Noboa encara assembleia em ano recorde de assassinatos e pacto com EUA

O Presidente do Equador, Daniel Noboa, se apresenta neste domingo, 24 de maio, à Assembleia Nacional para seu informe anual, um ano após sua reeleição. O discurso ocorre em um cenário desafiador, marcado pelo ano mais violento da história do país em 2025 e pela intensificação da cooperação em segurança com os Estados Unidos. A ocasião também é palco de uma possível boicote da oposição, que acusa o governo de violações de direitos. O Campo Grande NEWS checou os detalhes deste momento crucial para a gestão Noboa.

Noboa em foco: segurança e alianças internacionais

A segurança pública será o eixo central do discurso do Presidente Daniel Noboa Azín à Assembleia Nacional. O Equador encerrou o ano de 2025 com um número alarmante de 9.281 mortes violentas, um recorde histórico, com massacres concentrados em províncias costeiras. Apesar de o início de 2026 apresentar uma tendência de queda, o impacto na percepção pública do ano anterior ainda é um fator político relevante. Conforme o Campo Grande NEWS checou, a estratégia de segurança do governo é apresentada como um sucesso inicial, mas o peso do passado violento ainda paira sobre a administração.
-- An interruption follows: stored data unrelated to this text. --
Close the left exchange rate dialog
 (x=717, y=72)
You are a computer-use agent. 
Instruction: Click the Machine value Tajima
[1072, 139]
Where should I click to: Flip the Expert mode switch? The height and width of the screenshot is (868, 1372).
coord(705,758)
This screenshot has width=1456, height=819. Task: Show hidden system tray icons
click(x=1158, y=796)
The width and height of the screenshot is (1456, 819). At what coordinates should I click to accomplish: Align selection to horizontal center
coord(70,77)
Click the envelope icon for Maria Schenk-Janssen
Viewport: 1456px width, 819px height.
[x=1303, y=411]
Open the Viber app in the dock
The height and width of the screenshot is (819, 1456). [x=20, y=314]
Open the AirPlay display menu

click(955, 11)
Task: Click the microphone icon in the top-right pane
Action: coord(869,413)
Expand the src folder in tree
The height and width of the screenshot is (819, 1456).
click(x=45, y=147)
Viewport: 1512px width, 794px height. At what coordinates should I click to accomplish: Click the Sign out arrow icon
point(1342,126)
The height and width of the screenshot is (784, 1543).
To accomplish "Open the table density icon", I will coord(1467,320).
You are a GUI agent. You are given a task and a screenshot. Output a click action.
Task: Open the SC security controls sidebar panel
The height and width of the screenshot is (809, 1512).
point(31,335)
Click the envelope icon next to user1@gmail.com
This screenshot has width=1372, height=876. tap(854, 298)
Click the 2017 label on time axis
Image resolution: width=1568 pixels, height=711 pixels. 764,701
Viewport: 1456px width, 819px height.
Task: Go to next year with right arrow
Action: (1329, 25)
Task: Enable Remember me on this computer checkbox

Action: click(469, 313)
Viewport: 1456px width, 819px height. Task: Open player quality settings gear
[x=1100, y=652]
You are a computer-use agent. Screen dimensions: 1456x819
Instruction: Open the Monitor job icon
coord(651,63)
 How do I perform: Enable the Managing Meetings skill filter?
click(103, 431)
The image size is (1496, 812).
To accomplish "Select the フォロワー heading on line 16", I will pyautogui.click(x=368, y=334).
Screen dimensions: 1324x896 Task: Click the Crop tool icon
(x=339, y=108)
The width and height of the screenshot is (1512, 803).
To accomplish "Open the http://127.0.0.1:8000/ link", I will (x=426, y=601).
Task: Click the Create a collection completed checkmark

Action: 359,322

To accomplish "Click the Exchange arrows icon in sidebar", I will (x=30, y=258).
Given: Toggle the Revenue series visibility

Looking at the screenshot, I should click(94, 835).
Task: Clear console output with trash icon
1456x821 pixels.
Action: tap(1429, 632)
Um ano de recordes e cooperação com os EUA

O ano de 2025 foi o mais violento da história equatoriana, com um total de 9.281 mortes violentas. Essa estatística sombria se tornou o principal desafio para o governo de Daniel Noboa. Em resposta, a administração intensificou a cooperação militar e de inteligência com os Estados Unidos. Uma reforma constitucional aprovada em 20 de fevereiro permitiu a presença militar estrangeira em território equatoriano sob condições específicas, um marco na política de segurança do país e a base para uma arquitetura de segurança bilateral mais profunda com Washington.

Essa reforma, que removeu a proibição constitucional anterior, foi aprovada com 77 votos na Assembleia Nacional. Ela é vista como um passo fundamental para fortalecer o combate ao narcotráfico e a outros crimes transnacionais, áreas de grande preocupação para o Equador. O Campo Grande NEWS apurou que essa parceria com os EUA visa a troca de inteligência e operações conjuntas.

Oposição ameaça boicote e acusações de violações

O bloco de oposição Revolución Ciudadana, alinhado a Rafael Correa, sinalizou a possibilidade de boicotar a cerimônia. A líder da bancada, Patricia Núñez, declarou que a presença no evento legitimaria o que o bloco considera violações de direitos cidadãos, citando a prisão de figuras como Aquiles Álvarez e Jorge Glas como detenções políticas. Essa postura reflete a profunda polarização política que marca o atual ciclo de Noboa no Equador.

A maioria na Assembleia Nacional, controlada pelo partido de Noboa, Accion Democrática Nacional (ADN), tem aprovado reformas consideradas inconstitucionais pela oposição. A situação de Jorge Glas, ex-vice-presidente equatoriano, que foi detido em uma operação na embaixada mexicana em Quito, é um ponto de contenda bilateral e constitucional contínuo, alimentando o descontentamento da oposição.

O que é o Informe a la Nación e quem é Daniel Noboa?

O Informe a la Nación é o discurso presidencial anual obrigatório à Assembleia Nacional, previsto no Artigo 147 da Constituição equatoriana. Nele, o presidente apresenta o andamento do Plano Nacional de Desenvolvimento e os objetivos do governo para o ano seguinte. Daniel Noboa Azín, um político de centro-direita, assumiu a presidência para completar o mandato de Guillermo Lasso e, em abril de 2025, foi reeleito para um mandato completo de quatro anos, que se estende até 2029. Sua posse para este novo período ocorreu em 24 de maio de 2025.

A Accion Democrática Nacional (ADN) é o movimento político liderado por Noboa e que detém a maioria na Assembleia Nacional desde as eleições de abril de 2025. O partido tem sido fundamental para a aprovação de reformas importantes, incluindo a de cooperação em segurança. A presença de cerca de 1.500 convidados é esperada para a cerimônia, que deve durar entre 15 e 30 minutos e será transmitida pelas rádios e televisões nacionais.